Halo ağa
Halo ağa bir gün Karısına derki ben şehre gideceğim kara gözlüyü hazırla.
Karısı ahıra gider hayvan cağızla vedalaşır, gözlerinden öper. Küçücükten elinde yetiştirdiği kara gözlüsünü şere bilmediği bir diyara yol etmenin acısıyla iki damla gözyaşı döker.
Halo ağa şehre yayan gitmek için yola koyulur. Az gider düz gider uzunca bir yol gider. Uzaktan bir minare görür derki hele kara gözlü şere geldik gelmesine de hiç bilmem bu diyarı. Nederik nereye giderik. Kara gözlü melül melül bakar gitmek istemezcesine. Halo ağa hele bir gidek görek bahak hele Mevla ne göstere. Şehrin bir yolundan dalar Halo ağa elinde kara gözlü, bir den durur, aman kara gözlü bunlarda ne biz yanışlığınan yoksam ormanamı geldik bunlar bizon surusü gibi üzerimize gelenlerde ne?

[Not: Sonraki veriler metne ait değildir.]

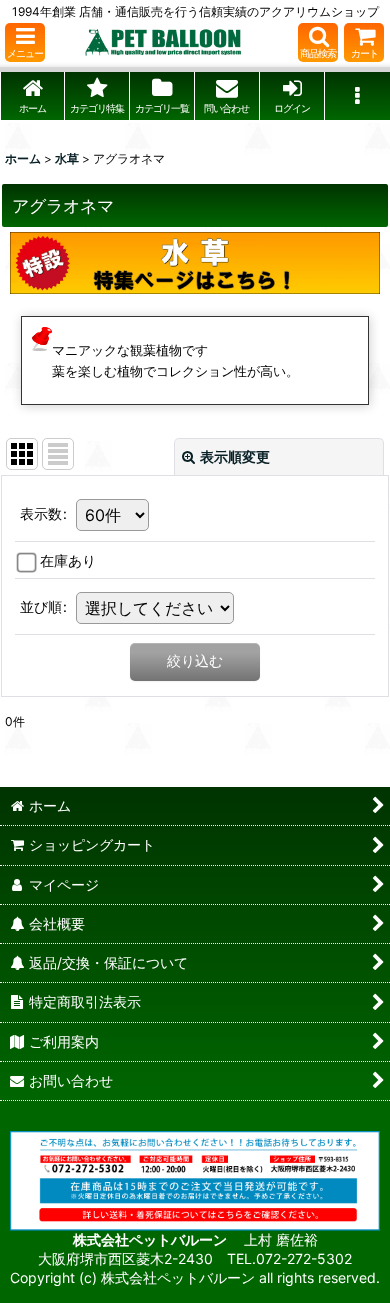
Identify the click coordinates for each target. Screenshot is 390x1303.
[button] (25, 42)
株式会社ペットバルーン (151, 1239)
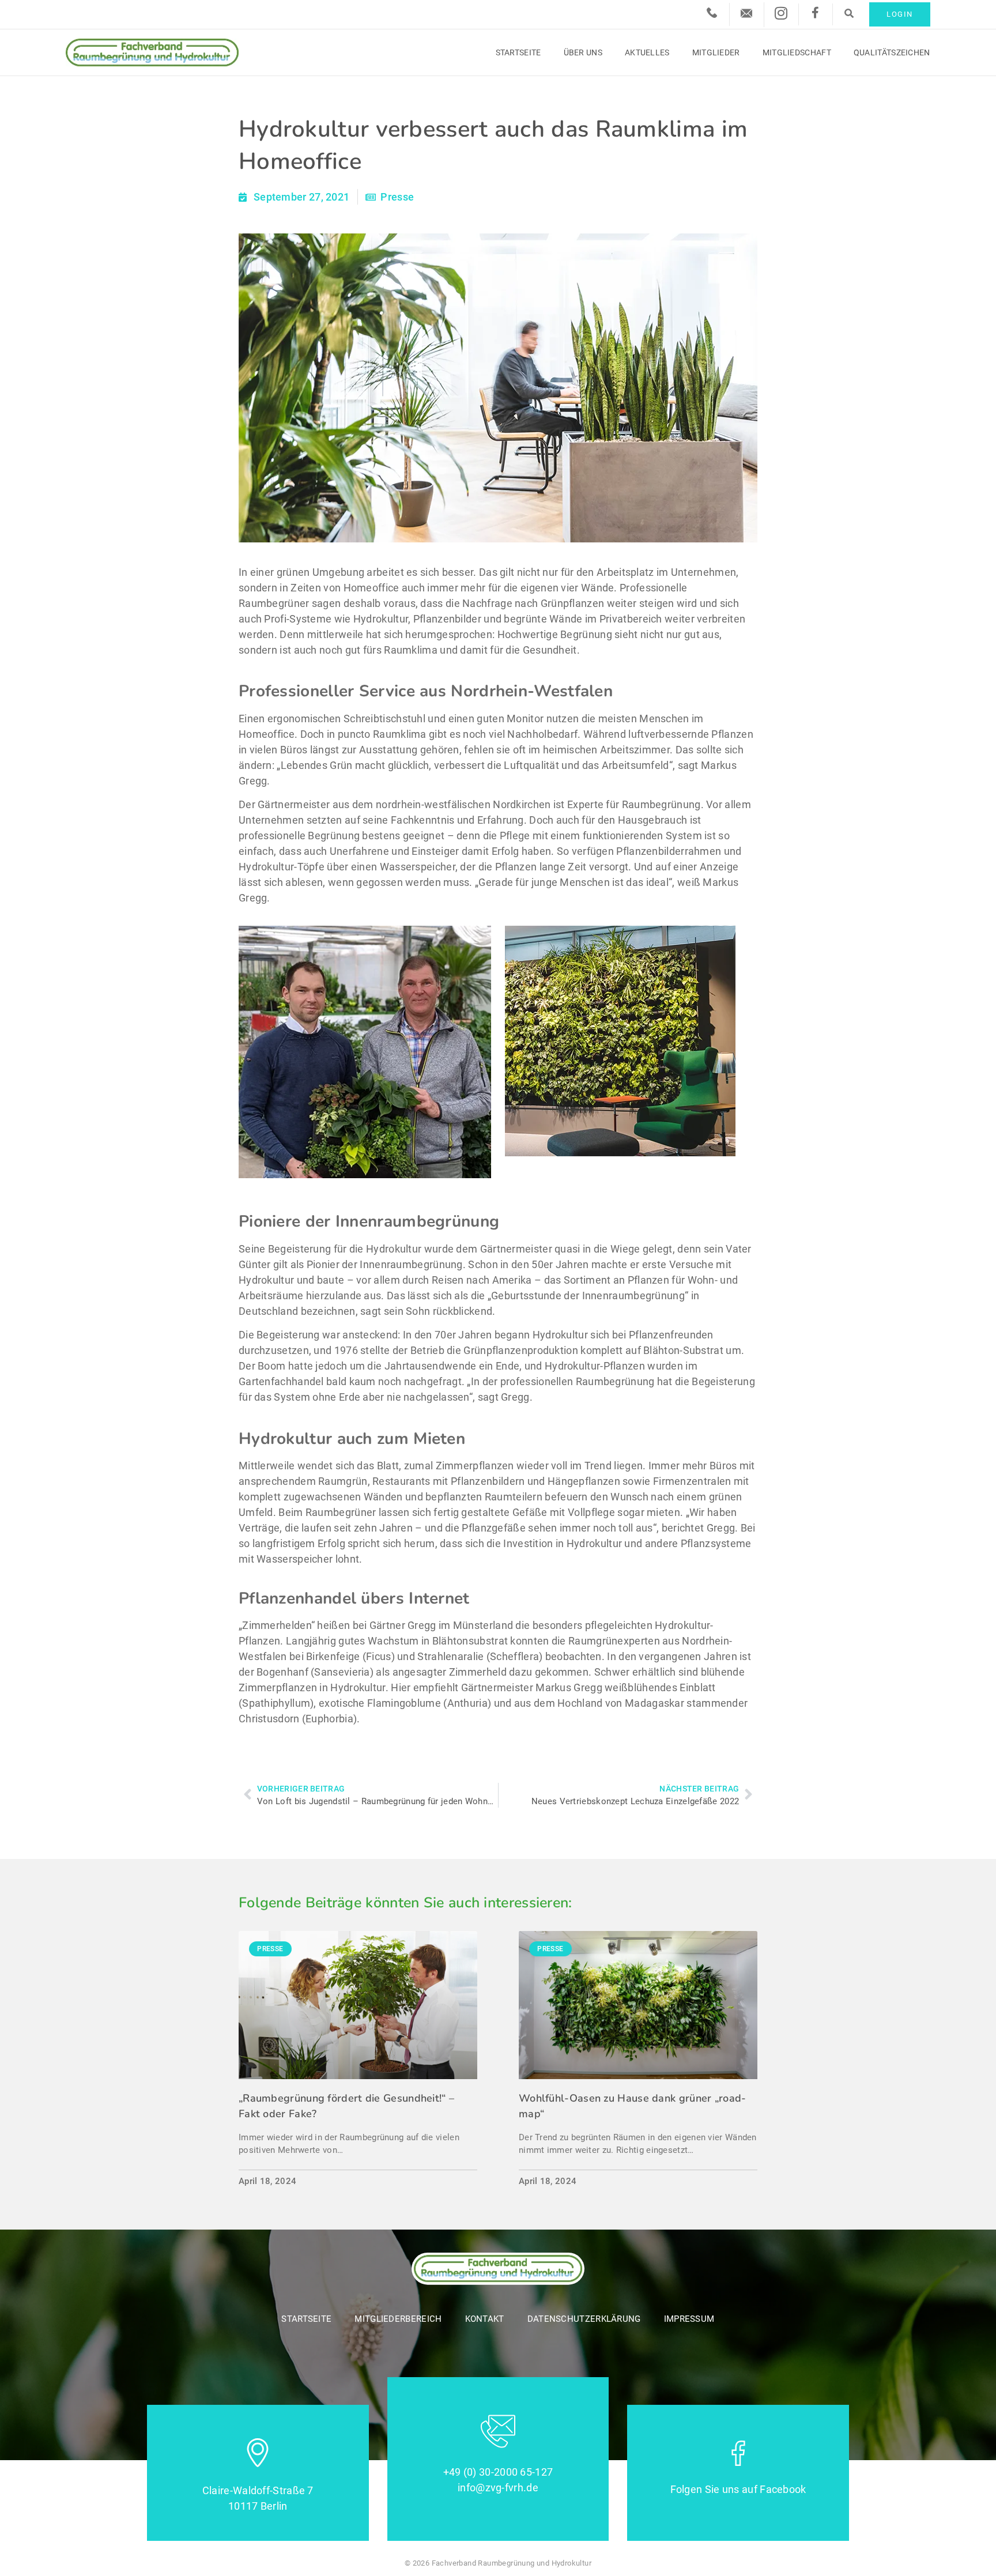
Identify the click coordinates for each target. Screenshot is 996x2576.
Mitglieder (716, 52)
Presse (397, 197)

Tam ezilmekten kurtulunca bir ses öbür taraftan dodt diye aman buda neydi böyle neadar yüksek öyle zannettim ki bizi ezecek toynanda yumulup kalacam. Bu sürülerde ne birde renk renk biri diğerine benzemiyo bunlar farklı cins kara gözlü. Sen hele hiç bakma sana arkadaş olmaz bunlardan Aman Allah, dana sonra turuncu oluverir de bıza . Böylede orman hiç görmedidim.
Dayı ne yaparsın?
Aha karagözlüyü satmaya getidiydim. Hey be dayı: kenti katıp karıştırdın. Oğlum orman orman burası. Sürüynen gezen hayvanları bir türlü çıkaramadım. Kanısı yok öküz desem. Arabası yok atarabası desem. Saman sap yok üstünde traktör desem. Dayı bunlar araba araba. Bak bide bu hayvanların birerde sabı var. Bendemi bir sürüye katılsam ne!